The announcement of Apples in-app subscription has created an uproar amongst content creators and received a lot of coverage in the press. To summarize it, Apple generally wants 30% of all the revenues generated in and through applications in its online store. This now also includes iOS subscription services to magazines, newspapers, movie rentals and other content offers.

What might seem as a surprising move is just a logic step towards an even more closed ecosystem. Very much like what we have seen here in Japan over 10 years ago. Apple is and has been an avid learner. It is safe to say that already a long time ago Apple (and in a sense Google too) took a lot of inspirations from the i-modes business model: The iPod and its integration into iTunes, providing a vital ecosystem for developers and content owners, controlling the hardware and the service, one-stop payments, etc.

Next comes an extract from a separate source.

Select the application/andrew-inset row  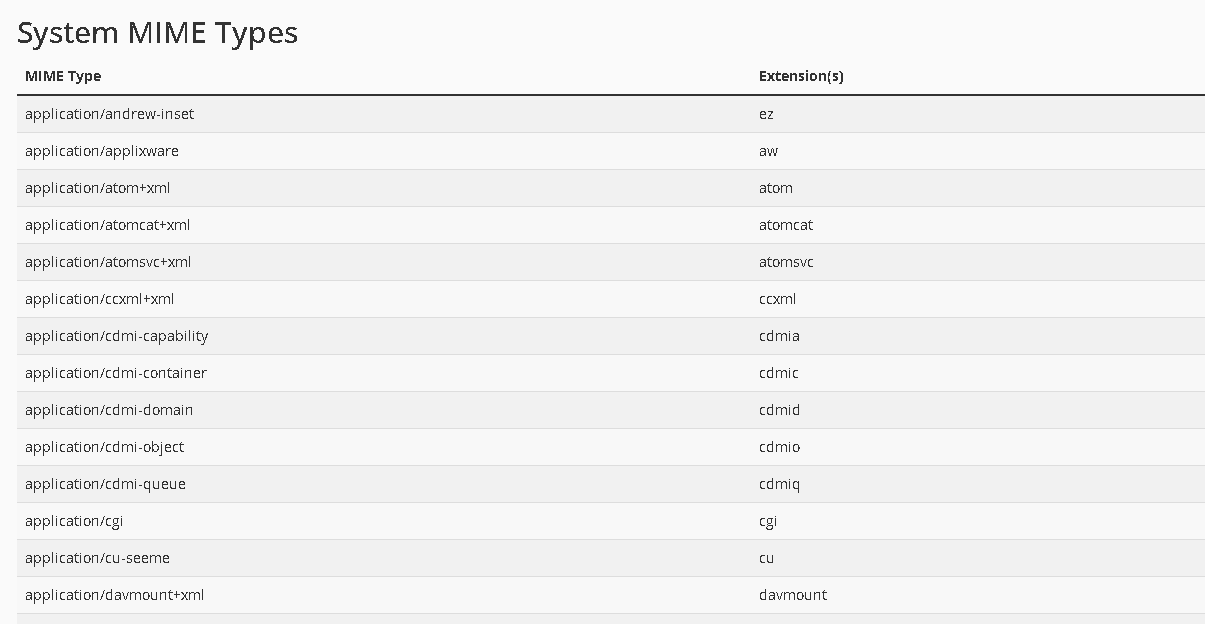pyautogui.click(x=611, y=114)
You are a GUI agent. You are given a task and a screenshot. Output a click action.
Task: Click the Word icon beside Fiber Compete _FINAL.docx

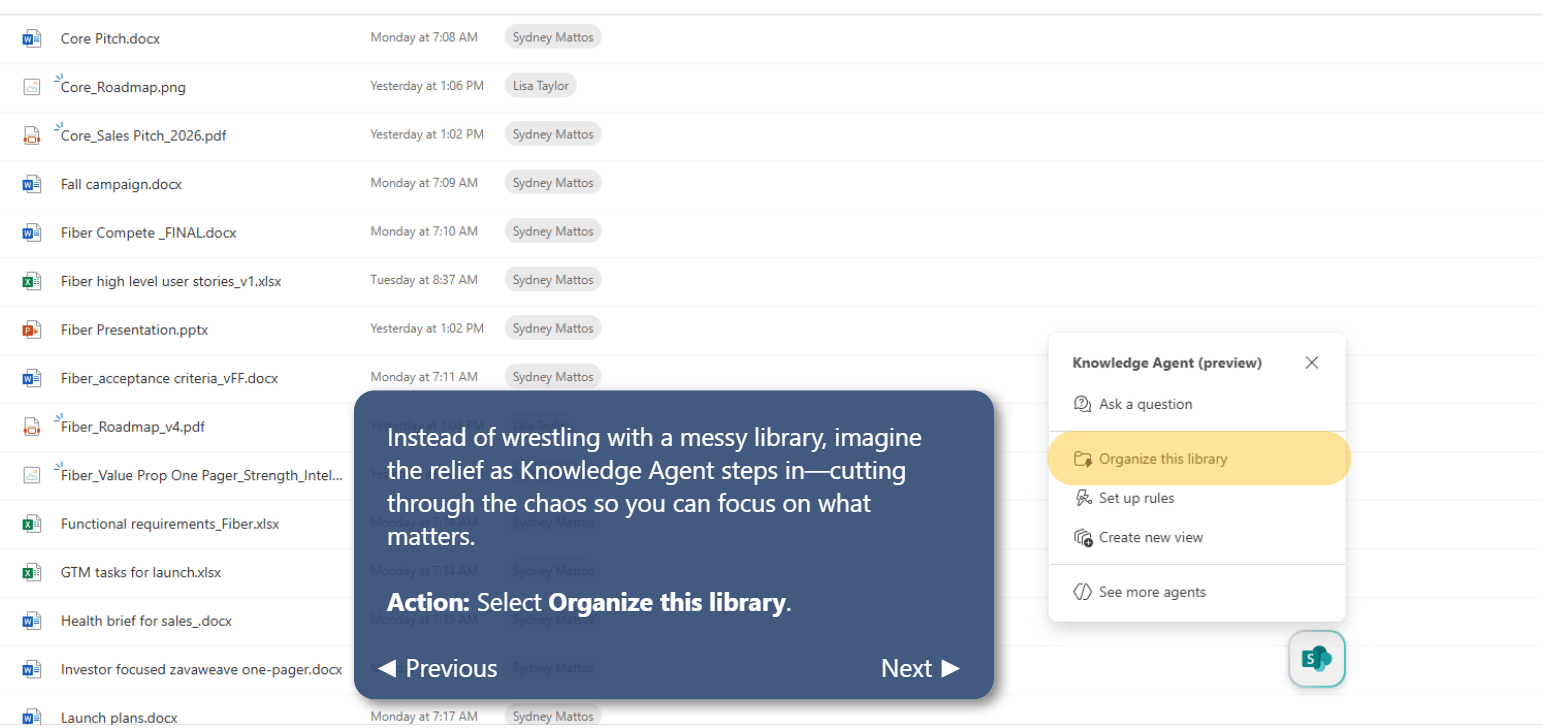click(31, 232)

Lessons learned from Japan

Interestingly withy the start of i-mode in Japan, all paid applications in the official menu were only available as subscription services. This means that even for just downloading a game the user had to subscribe to the game service and pay a monthly fee ranging from around 100 – 500 Yen. For content providers this made it possible to have a constant stream of revenues right fro the start. And as users are often reluctant (or lets call it too lazy) to cancel subscriptions that monthly revenue tends to last for quite a while

So looking back at Japans past, Apples in-app subscription approach is nothing new. It has been one of the cornerstones of success of the mobile ecosystem.

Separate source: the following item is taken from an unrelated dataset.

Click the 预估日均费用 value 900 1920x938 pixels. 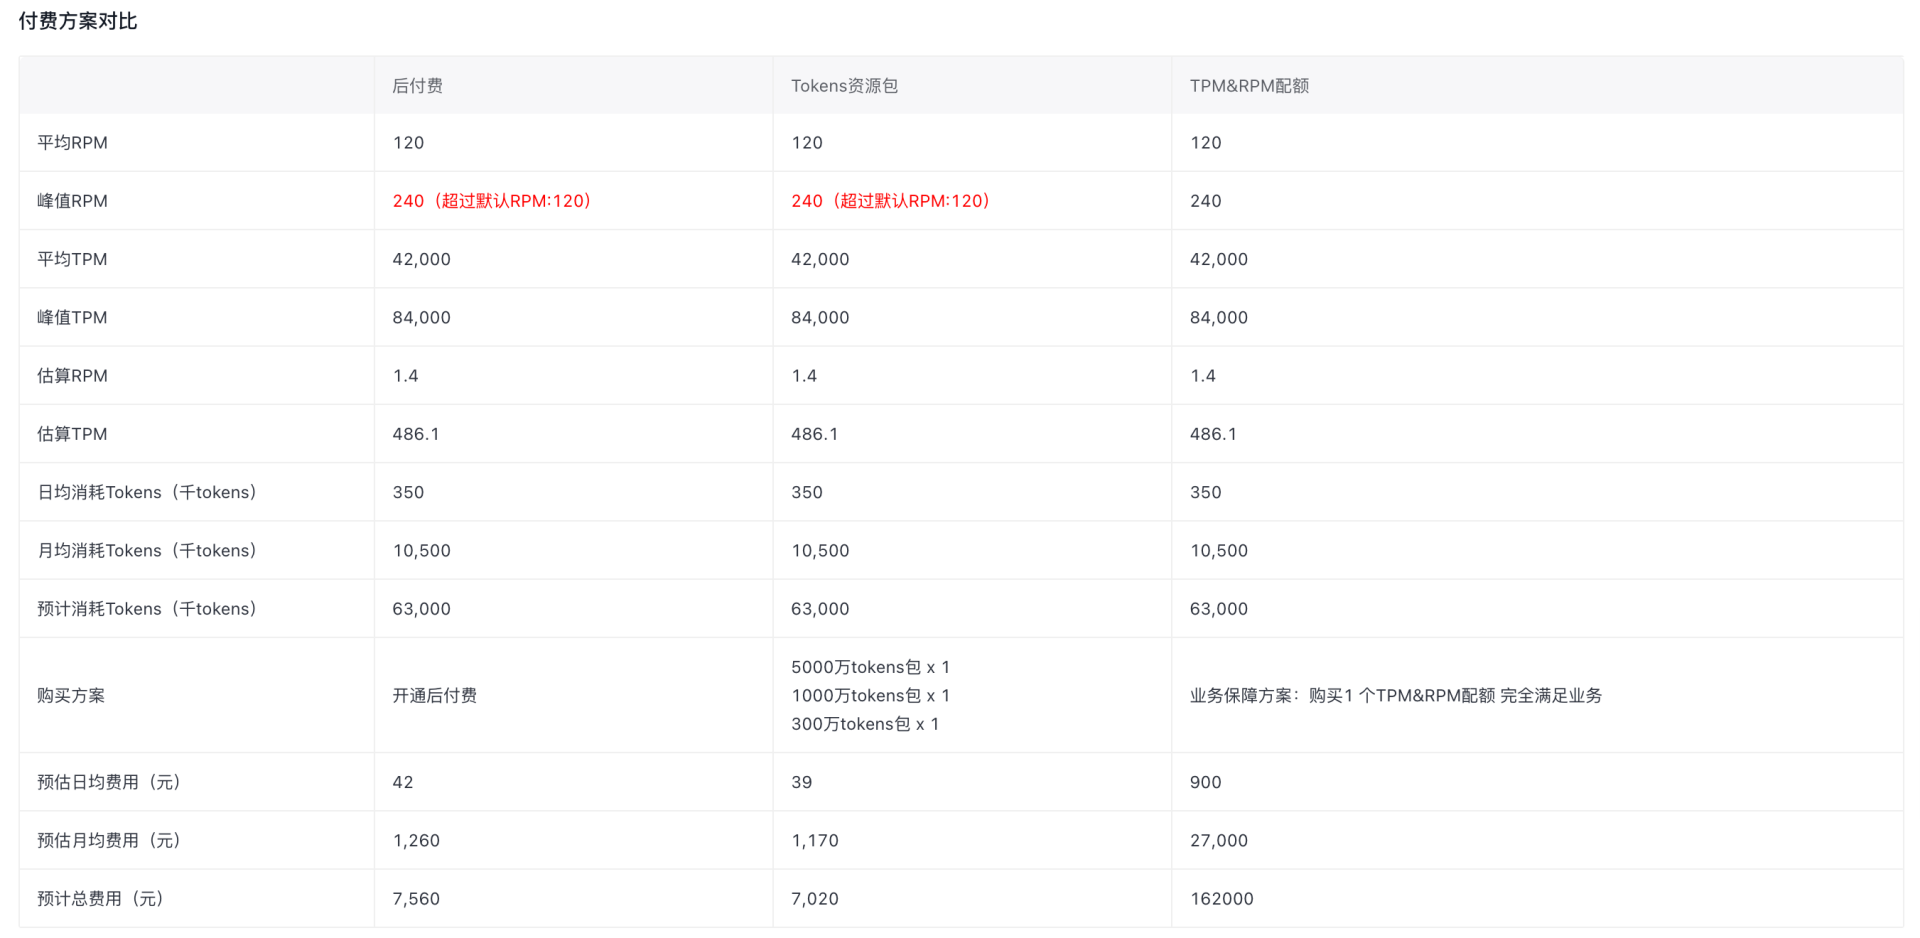[x=1205, y=782]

The introduction of the iPhone and other smart phones in Japan recently started to threaten this subscription based business model as suddenly application fees only needed to be paid once and even upgrades came for free. Not to mention the new freedom for independent developers allowing them to be part of the mobile revenue game even just as a “one-man-show”. It brought a new fresh open wind to the Japanese mobile business world. But how things look right now, Apples business model is more and more turning into what i-mode was all about right from the start: a tightly vertically integrated and controlled solution, expanding into new hardware platforms with a shared content and business platform, relying heavily on subscription based content offers.

Don’t be greedy

There is only one important difference: NTT has always been less greedy. Apples demands quite a big share when it comes to splitting revenues. 30% is a lot if we compare it to  i-mode. NTT only asked for 9% of the revenues.  And this was one of the main reasons that i-mode became an attractive platform for content owners and developers. So right from the start there was enough interesting content to drive users to the platform. In the end what makes a platform successful depends very much on these developers and content providers. They turn a technical gadget into a joyful experience. Content sells.

While this seemed to have turned out fine for Apple in the past now things start to shake up. Already application developers and content announced they might not give in to Apple this time.

30% is a lot to ask for. If you have something like  “mobile ecosystem monopoly” this might work out for a while but in the end it bites the hand that feeds you: content providers.

Our advice on this: Never be too greedy. Be willing to share. That is what it is all about. Keep you partners and customers happy and you keep everybody happy.